About this exercise:
Could you set down the lines from the first line of the entries below through the line with "[Facebook] (27, 853)", exactly and with no pictures?
(Data section begins)
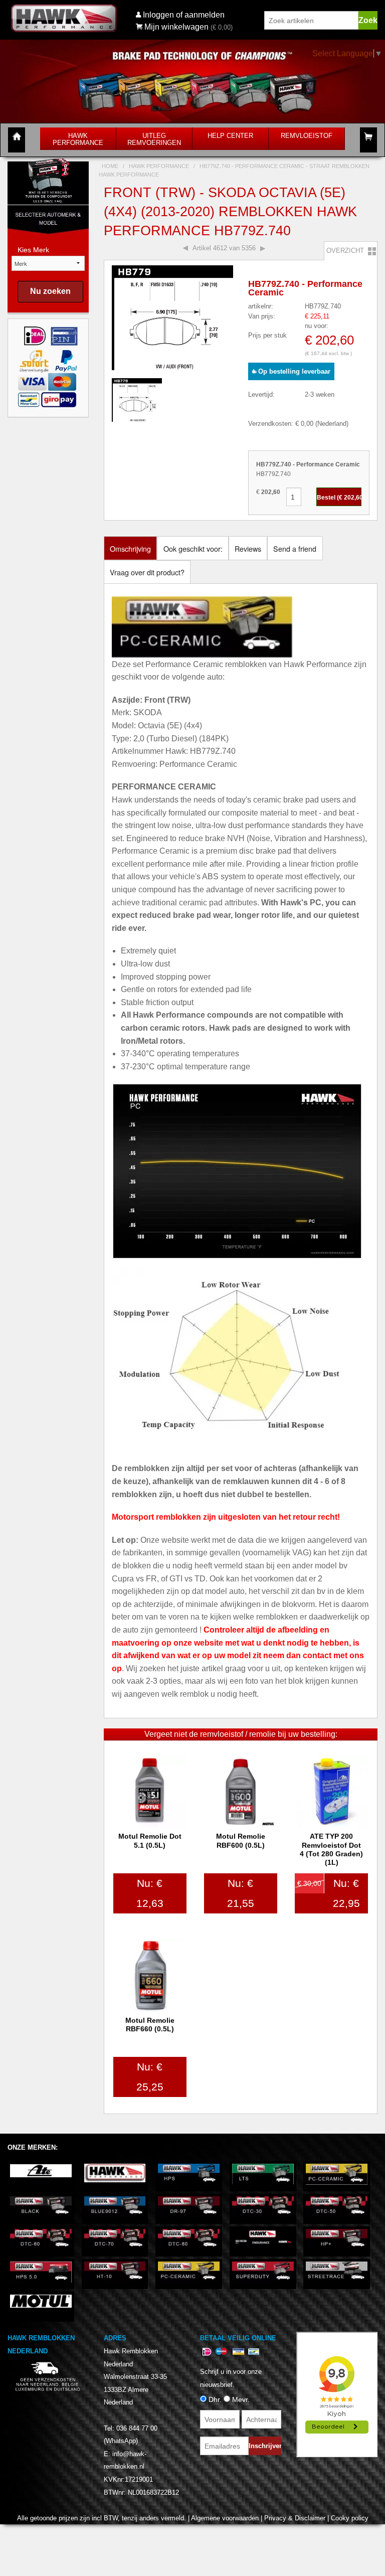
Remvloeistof (306, 135)
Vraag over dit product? (147, 572)
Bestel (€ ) (339, 497)
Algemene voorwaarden (225, 2518)
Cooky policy (349, 2518)
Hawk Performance (78, 139)
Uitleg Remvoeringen (154, 139)
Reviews (248, 548)
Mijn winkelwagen (176, 27)
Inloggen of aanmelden (184, 15)
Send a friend (294, 548)
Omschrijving (130, 548)
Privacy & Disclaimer (294, 2518)
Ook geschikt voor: (193, 548)
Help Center (230, 135)
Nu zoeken (50, 291)
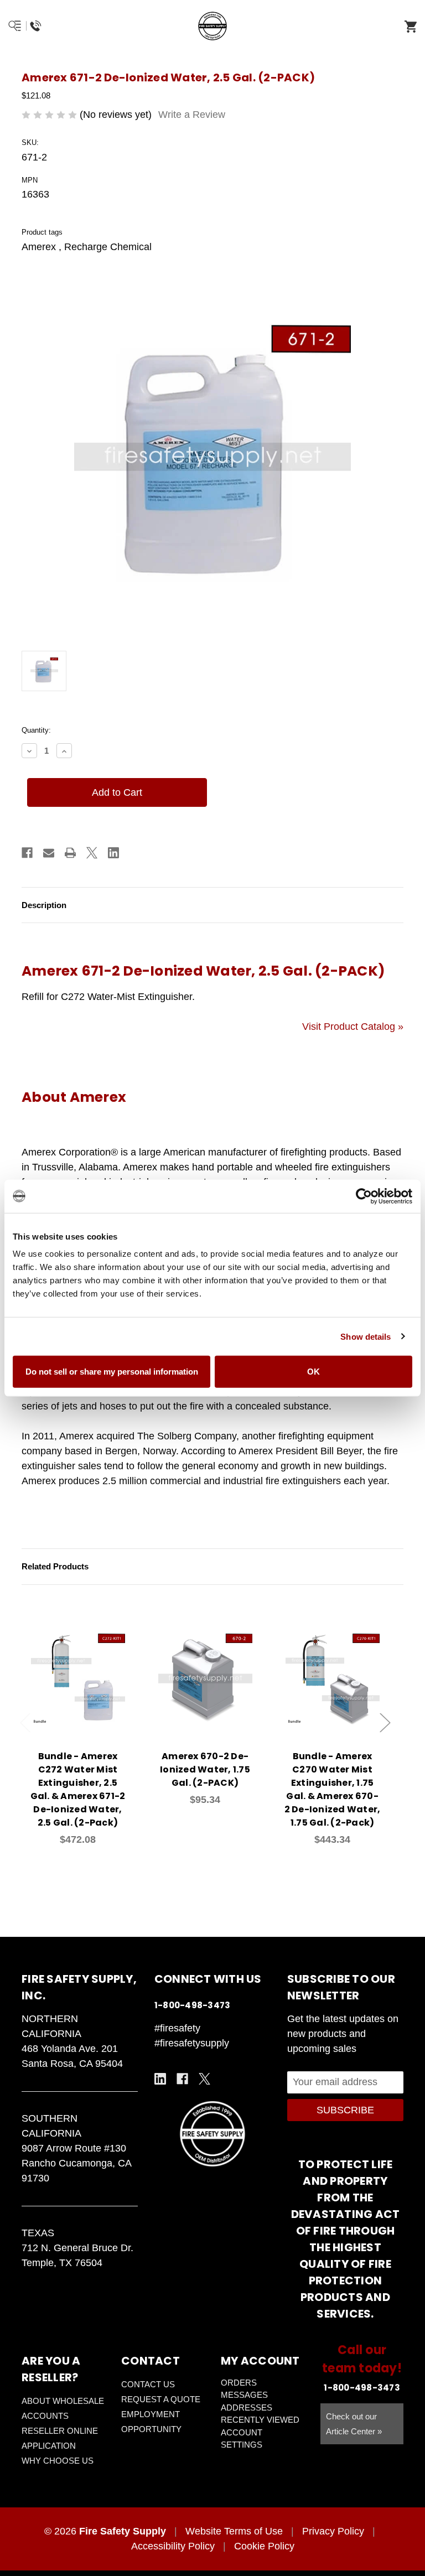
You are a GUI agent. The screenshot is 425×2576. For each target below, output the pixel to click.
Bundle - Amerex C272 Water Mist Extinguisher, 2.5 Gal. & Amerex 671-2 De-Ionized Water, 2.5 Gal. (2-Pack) (78, 1789)
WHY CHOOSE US (58, 2460)
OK (313, 1371)
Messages (244, 2394)
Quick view (78, 1666)
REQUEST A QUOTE (160, 2399)
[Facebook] (27, 853)
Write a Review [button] (191, 114)
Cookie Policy (264, 2546)
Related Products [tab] (55, 1566)
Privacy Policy (333, 2531)
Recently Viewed (260, 2419)
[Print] (70, 853)
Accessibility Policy (173, 2546)
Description (44, 905)
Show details (365, 1336)
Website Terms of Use (234, 2531)
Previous (25, 1722)
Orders (239, 2382)
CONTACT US (148, 2384)
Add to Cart (84, 1695)
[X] (91, 853)
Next (385, 1722)
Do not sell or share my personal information (111, 1371)
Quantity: (36, 730)
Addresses (246, 2407)
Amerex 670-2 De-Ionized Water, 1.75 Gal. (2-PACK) (205, 1769)
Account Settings (241, 2439)
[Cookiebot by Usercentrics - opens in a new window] (363, 1196)
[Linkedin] (113, 853)
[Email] (48, 853)
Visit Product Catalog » (352, 1026)
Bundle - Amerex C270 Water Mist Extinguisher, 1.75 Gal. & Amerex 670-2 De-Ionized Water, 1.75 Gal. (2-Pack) (332, 1789)
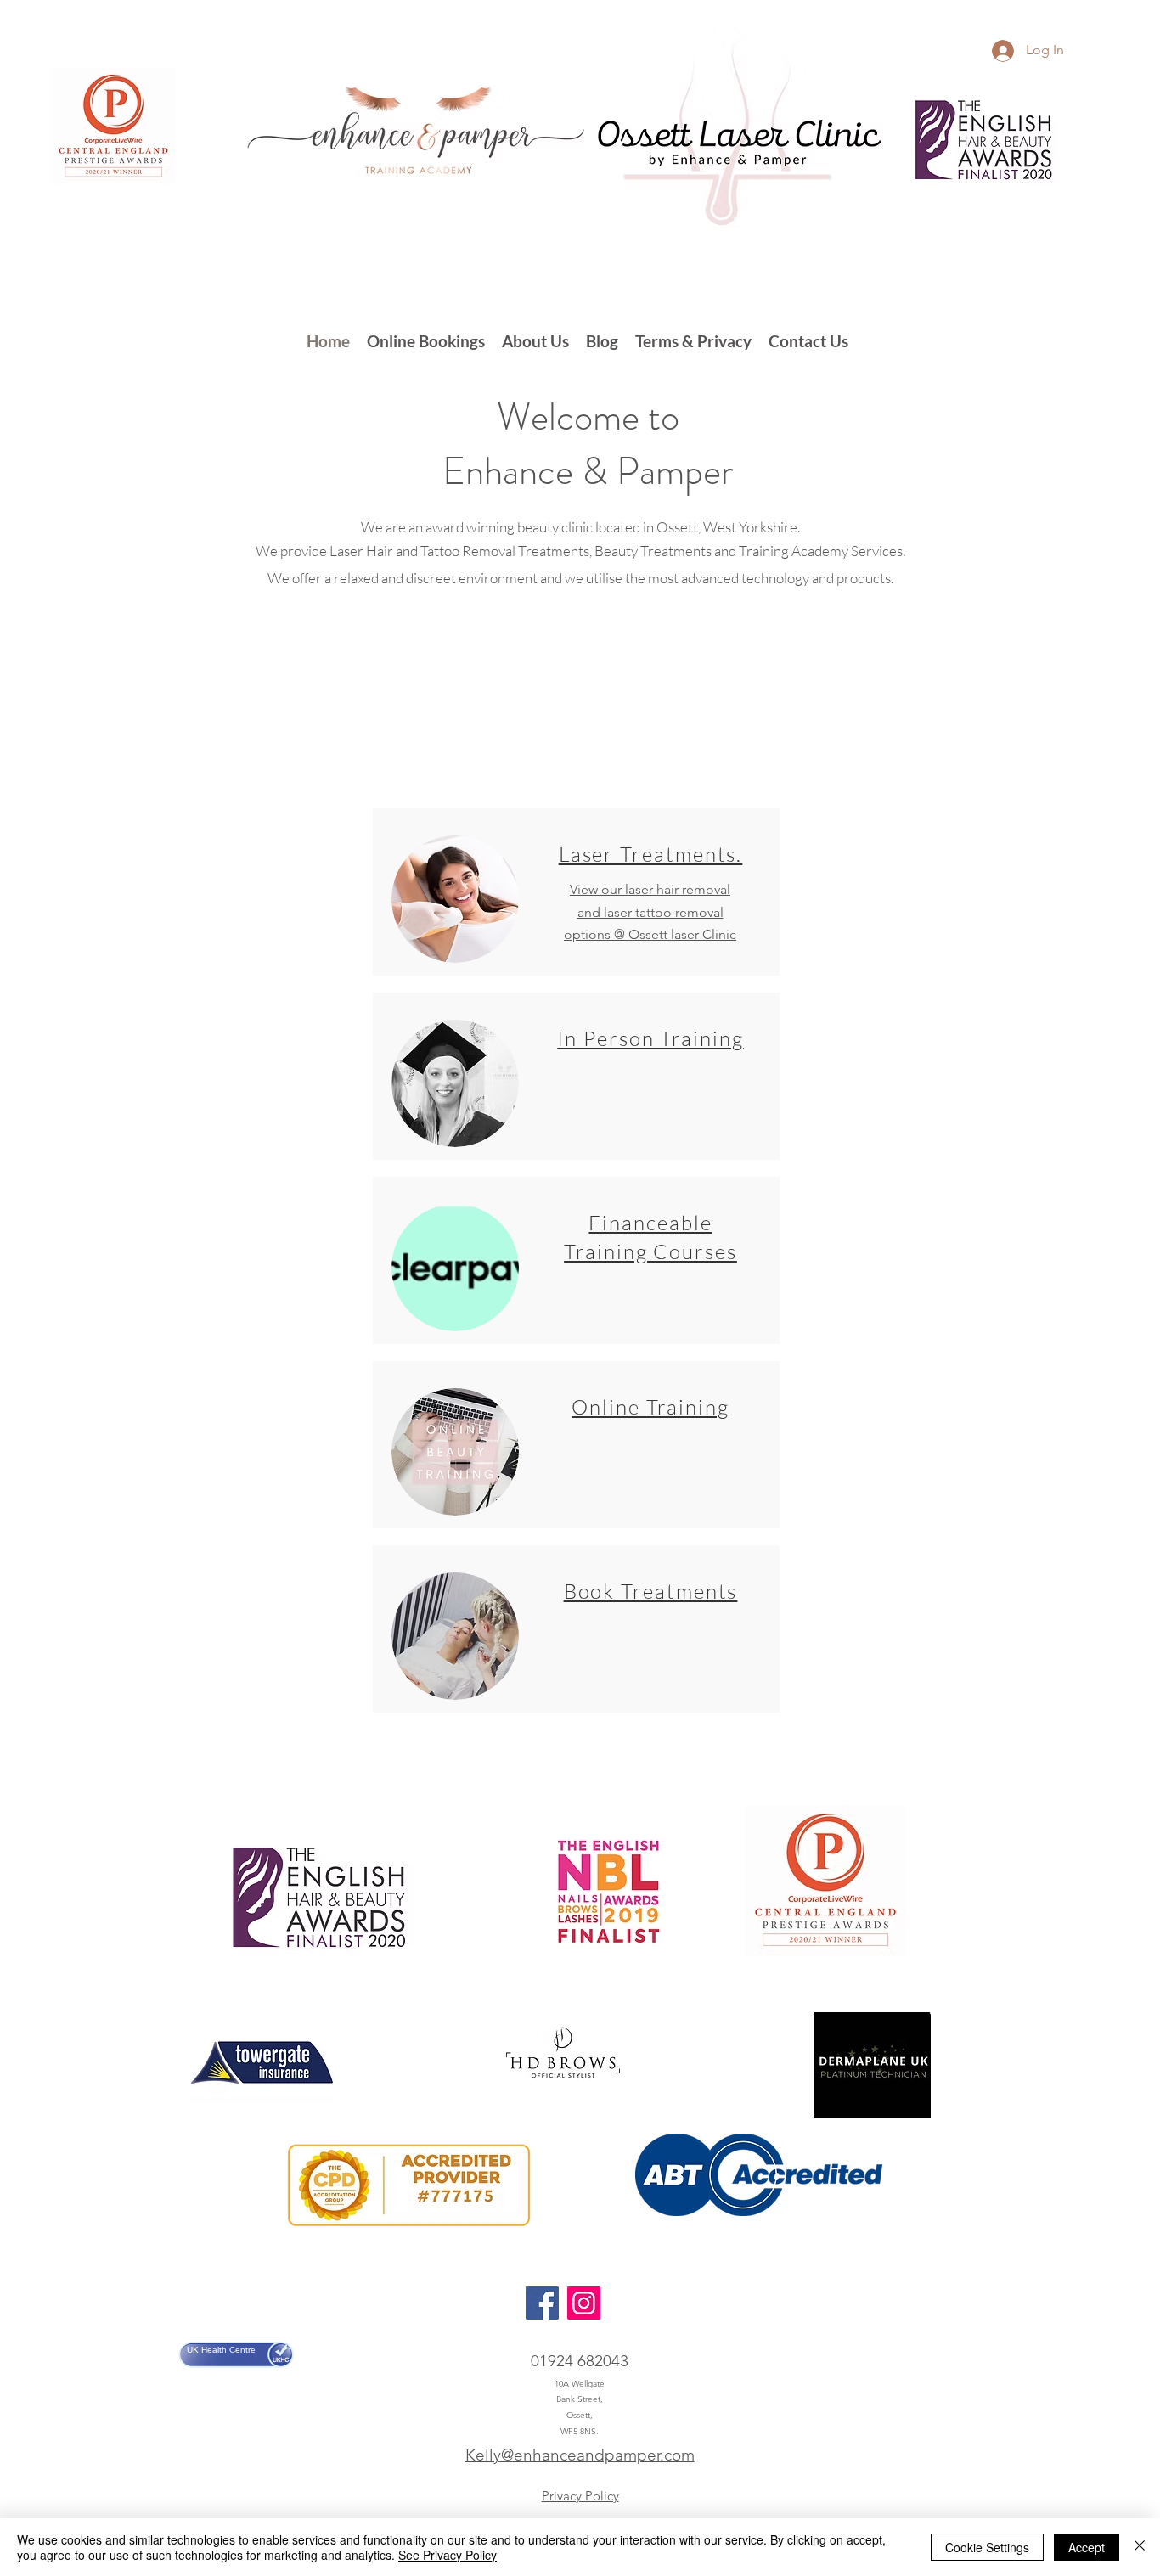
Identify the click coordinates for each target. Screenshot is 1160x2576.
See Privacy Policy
(Data section ends)
Response to this task:
Remvloeistof (306, 135)
Vraag over dit product? (147, 572)
Bestel (€ ) (339, 497)
Algemene voorwaarden (225, 2518)
Cooky policy (349, 2518)
Hawk Performance (78, 139)
Uitleg Remvoeringen (154, 139)
Reviews (248, 548)
Mijn winkelwagen (176, 27)
Inloggen of aanmelden (184, 15)
Send a friend (294, 548)
Omschrijving (130, 548)
Privacy & Disclaimer (294, 2518)
Ook geschikt voor: (193, 548)
Help Center (230, 135)
Nu zoeken (50, 291)
You are a GUI agent. The screenshot is 425×2576. For each target below, output the pixel to click.
Bundle - Amerex C272 Water Mist Extinguisher, 2.5 Gal. & Amerex 671-2 De-Ionized Water, 2.5 Gal. (2-Pack) (78, 1789)
WHY CHOOSE US (58, 2460)
OK (313, 1371)
Messages (244, 2394)
Quick view (78, 1666)
REQUEST A QUOTE (160, 2399)
[Facebook] (27, 853)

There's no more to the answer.